Through this lens of connecting objects with politics and the world around her, Aly set out to create objects that were not only aesthetically pleasing but told a deeper story about the people and places that matter to her. She became particularly fascinated by tatreez, the Palestinian tradition of embroidered motifs that encode personal and geographic histories. In one tatreez class, Aly was introduced to Biyut – an E-shaped Palestinian motif – and learned how embroidery has long worked as a coded language, with patterns signalling a woman’s city, family milestones, and even the landscape she lived alongside. What hooked her, as an architect, was the shape itself: why an “E”? Digging deeper, she realised it echoed the floor plan of traditional courtyard homes, with the form representing the house and the negative space suggesting the courtyard around it. That discovery shifted something. Aly became fascinated by how these tiny symbols can hold whole lives.

That idea now underpins much of her work. She gravitates toward decor that carries lineage and almost serves like an autobiography: rugs that tell family lineages, materials that hint at the natural environment where they came from, objects that feel culturally rooted rather than mass-produced. It’s also why she resists what she calls “cookie-cutter decor.” Instead of filling her home with generic pieces, she searches for objects with context and upcycles them as a means of what she calls “artful resistance.”


But Dalia doesn’t want the practice to remain solely for her home. Increasingly, she’s thinking about community. Workshops in Kuwait – where she is primarily based – already bring people together to transform everyday objects, like turning bottles into lamps. Yet she imagines something bigger: collaborative projects, tutorials, maybe even an upcycling competition show where materials are transformed into unexpected designs.
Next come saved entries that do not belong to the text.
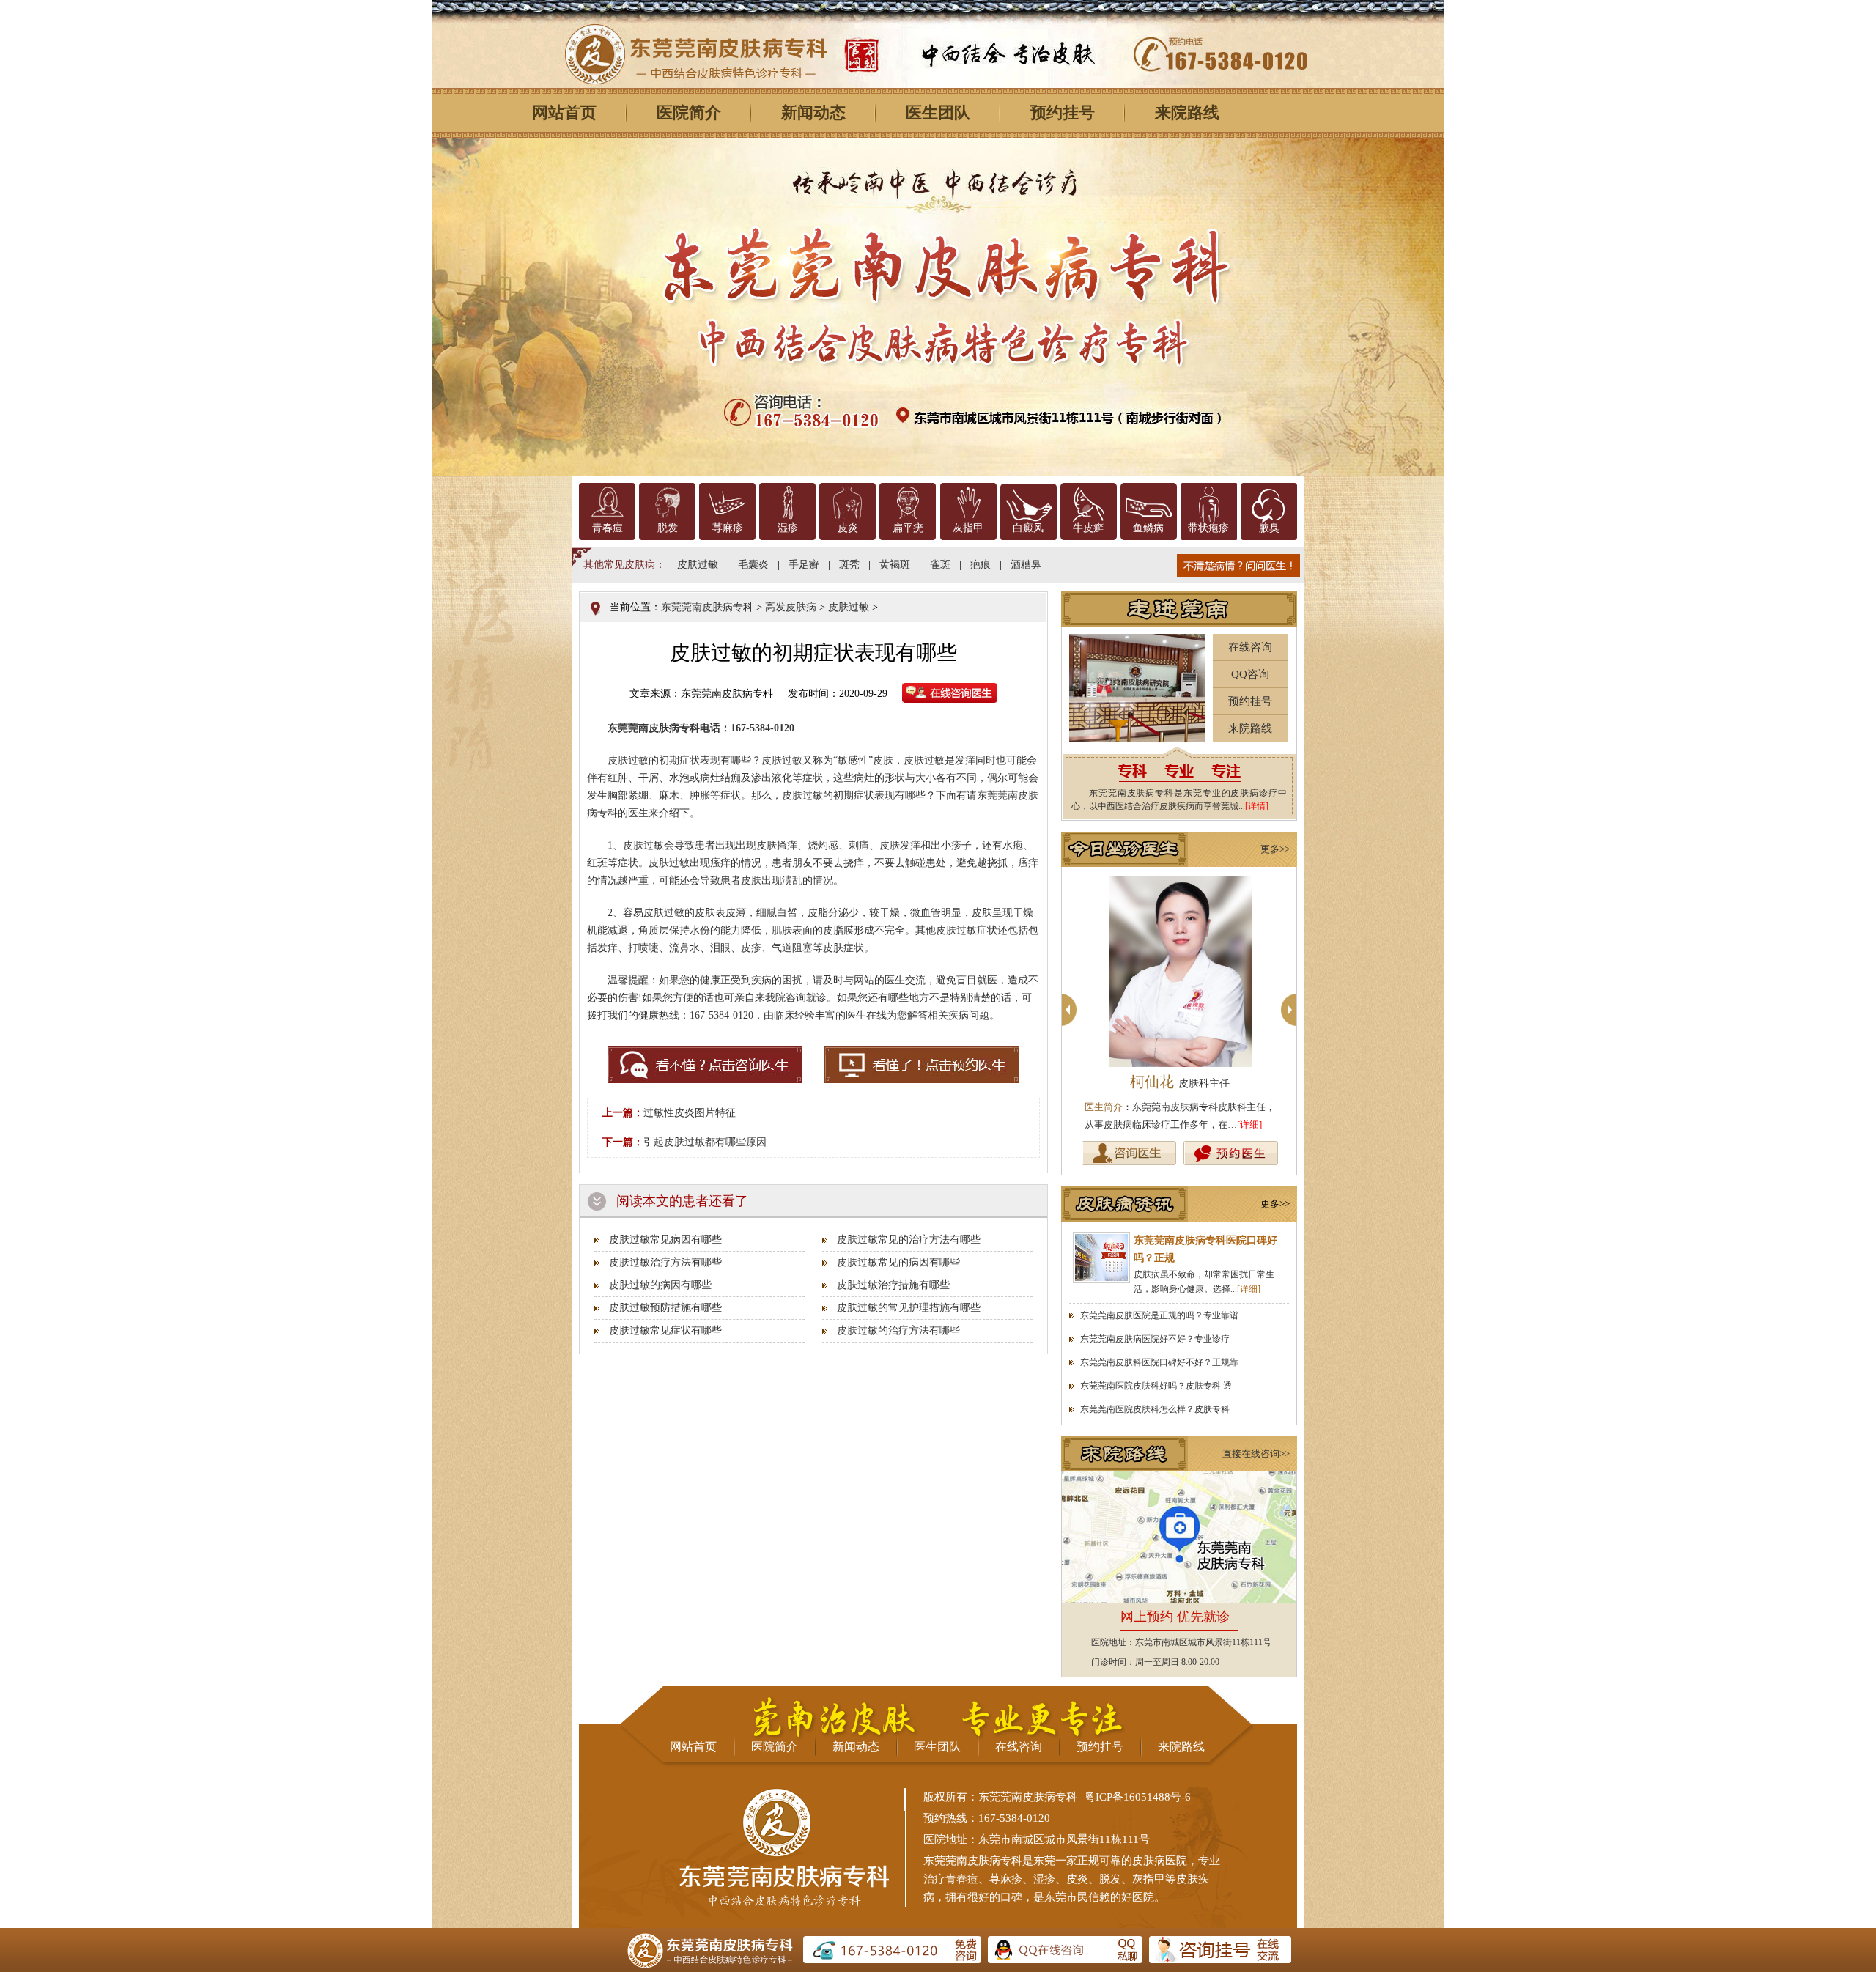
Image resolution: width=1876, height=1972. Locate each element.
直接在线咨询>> (1256, 1453)
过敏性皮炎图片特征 (689, 1112)
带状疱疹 (1208, 527)
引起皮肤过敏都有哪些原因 (705, 1142)
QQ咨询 (1250, 674)
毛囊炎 (753, 564)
Beyond that, another ambition sits close to her heart: reconnecting with craft in Egypt. Though she moves between Kuwait and Egypt, she dreams of building projects that highlight Egyptian craftsmanship – ceramics, handmade candles, and traditional practices that stretch across generations but often remain under-recognised. “Many people don’t realise the creators behind Egyptian crafts. It's such a vast universe," Aly reflects. "It's my dream to be able to make Egyptian-made products and have a line between me and Egypt wherever I go.”